Public Release: 

Study cautions use of cardiac CTA in children

American College of Radiology

Cardiac-gated CTA radiation doses can vary and be as high as 28.4 mSv (10 times the annual natural background radiation) in children, according to a recent study conducted by researchers from Duke University Medical Center in Durham, NC and Stanford University Medical Center in Palo Alto, CA.

"This investigation evaluated the potential radiation dose of coronary CT angiography in pediatric patients," said Caroline Hollingsworth, MD of Duke University Medical Center, lead author of the study. "Since often adult technologies and techniques are simply applied to children, we were interested in assessing what the dose could be," she said.

"Technical advances in multidetector CT angiography have lead to increased utilization of this technology for evaluation of the coronary arteries in adults. However, this technology lacks systematic assessment in children," said Dr. Hollingsworth. "Due to concerns for potentially large radiation doses from this type of CT evaluation, we were interested in assessing standard gated coronary CTA techniques in a pediatric phantom. Dosimetry information is important since optimal techniques for this type of coronary assessment are still under evolution as this technology becomes increasingly utilized," she said.
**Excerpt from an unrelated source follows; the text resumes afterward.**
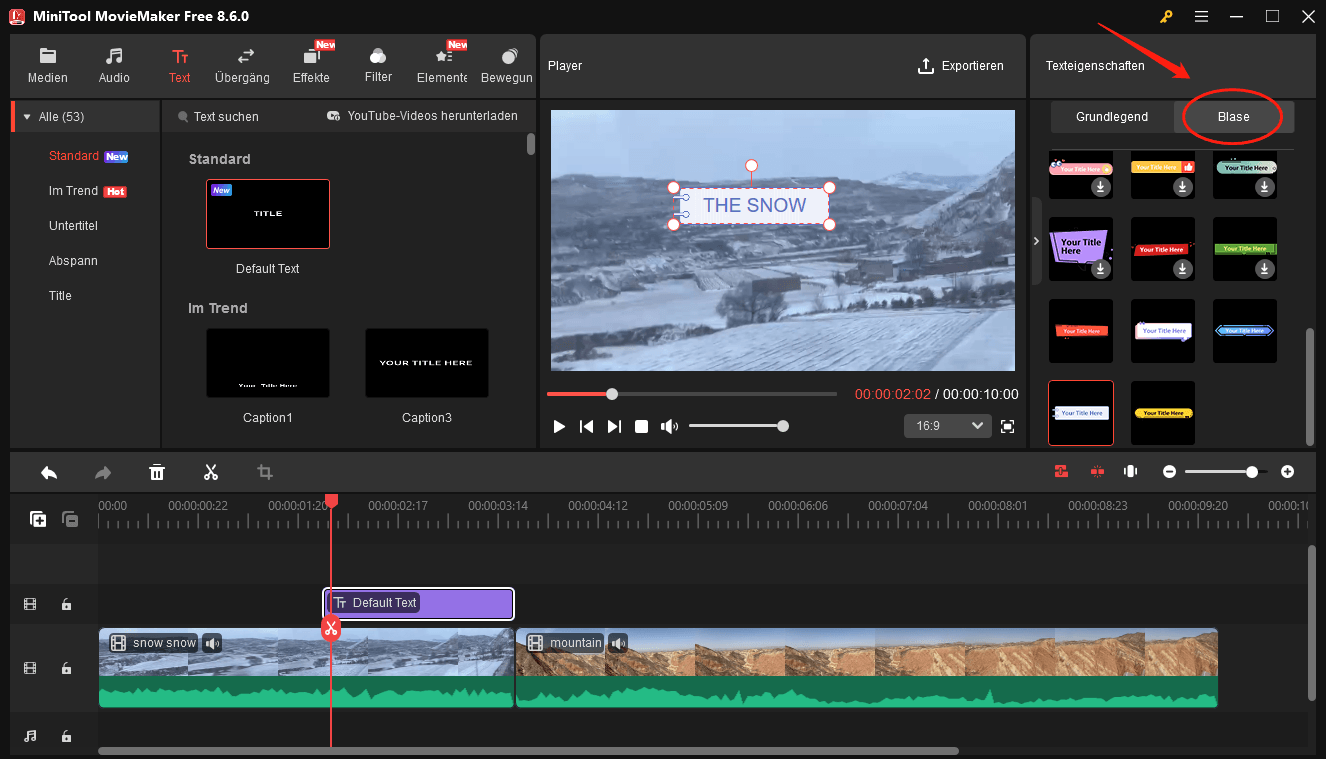Select the Text tool in the top toolbar
Image resolution: width=1326 pixels, height=759 pixels.
click(x=179, y=64)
For the study, an ECG-gated cardiac CTA simulating scanning of the heart was performed on a phantom of a 5-year-old child on a 16-MDCT scanner. The highest doses were of the breast (3.5-12.6 cGy), lung (3.3-12.1 cGy) and bone marrow (1.7-7.6 cGy). To put these numbers into perspective, 12 cGy is equivalent to about 50 two-view screening mammograms.

"The results of this investigation support that coronary CTA doses vary substantially with different parameters and can provide very high radiation doses to children when adult-type parameters are utilized," said Dr. Hollingsworth. "Optimal techniques in children have yet to be developed and the results of this study show that gated CTA should be used cautiously in the pediatric population while further evaluation of newer techniques (modulation), applications and outcomes are evaluated," she said.

The full results of this study appeared in the July issue of the American Journal of Roentgenology, published by the American Roentgen Ray Society.